Why can you never place your head beneath the yoke without some murmur or sardonic comment?’
At this jibe I regained my pride.
‘So you take His August Excellency’s side?’
P’ei Ti rose angrily.
‘It is not about sides.’
‘You know very well why this has happened to me,’ I said. ‘And it has nothing to do with my loyalty to the Son of Heaven. As ever, it is my loyalty to another that has caused the mischief.’
P’ei Ti twisted the letter in his hands.
‘I’m sure His August Excellency will recall you from Wei very soon,’ he said. ‘You must not offend such a man.’
I laughed bitterly.
‘Oh, I have every intention of offending him! Not through appealing against his decision, there is no point.
To Wei I must go, that is certain. What he does not realise is that I shall take Su Lin with me as my wife. That
will
offend him. For we both know that he has grown besotted with her, as Lord Xiao did before. What is it with these great men? They think everyone in the world is a trinket to dangle from their girdles.

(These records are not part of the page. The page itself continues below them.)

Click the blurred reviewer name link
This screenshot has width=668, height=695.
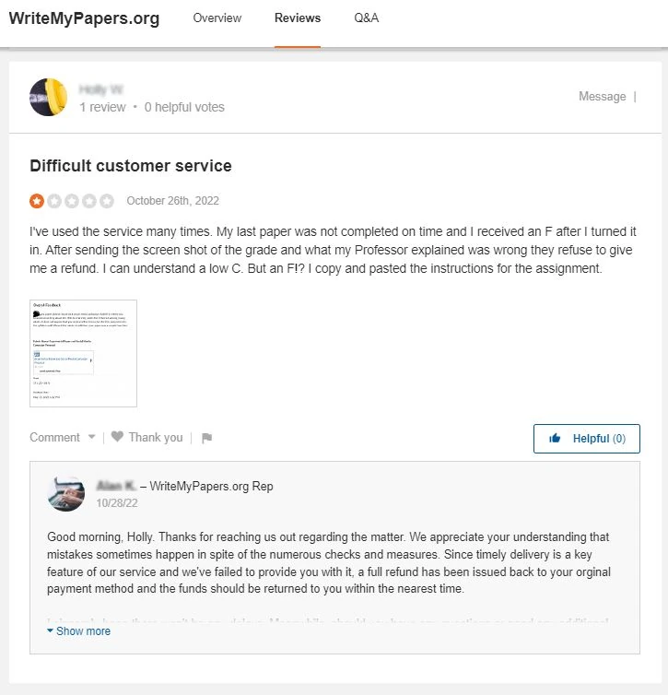101,89
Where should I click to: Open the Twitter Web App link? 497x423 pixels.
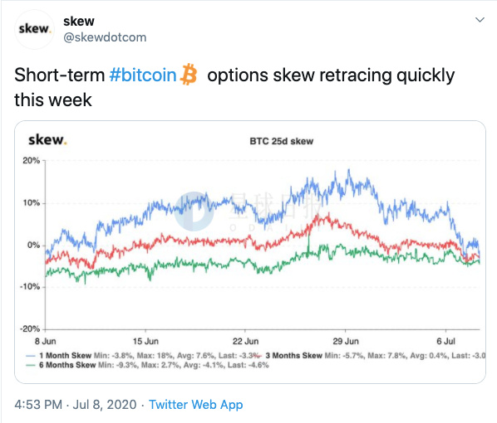tap(196, 404)
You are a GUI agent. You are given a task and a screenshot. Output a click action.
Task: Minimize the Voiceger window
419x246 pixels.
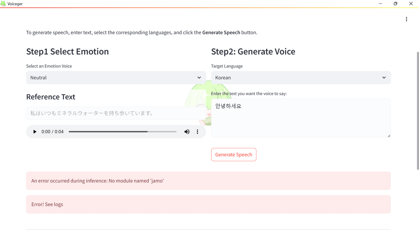point(380,4)
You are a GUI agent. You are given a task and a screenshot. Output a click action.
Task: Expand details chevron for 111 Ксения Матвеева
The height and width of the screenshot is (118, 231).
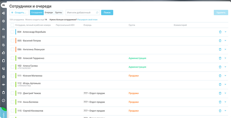pyautogui.click(x=225, y=76)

But Su Lin and I will prove them all wrong!’
I turned to leave. P’ei Ti blocked my way.
‘Has she agreed to marry you?’ he asked, in amazement.
‘Not exactly,’ I said. ‘But there is no avoiding one’s destiny, P’ei Ti, whether it is mine or hers.’

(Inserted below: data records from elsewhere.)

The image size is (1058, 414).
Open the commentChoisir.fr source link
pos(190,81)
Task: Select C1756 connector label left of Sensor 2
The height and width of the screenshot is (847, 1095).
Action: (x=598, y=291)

His face contorted with genuine distress.
‘Don’t rush to her! I beg you! Think, she urged you not to visit her house. Do not throw yourself into the flame!’
I tried to step round him but still he barred the way.
‘I have heard things, Yun Cai. No doubt, in your present mood, you’d just call them rumours. Oh, do not go to her! This is more delicate than you imagine.’
I swept past him, deaf to his cries that I should return.
As he had anticipated, my way took me straight to Su Lin’s house. I was full of plans. We could marry on the road. Naturally, she would need to sell most of her possessions and this would be a great hardship to her. Yet I was sure she would undertake such a sacrifice. I was like a drunken man who can conceive no other way of thinking than his own. Most of all I dreaded Father’s reaction when he met her. But surely he must come to admire what all men admired? Her elegant charm would win him over.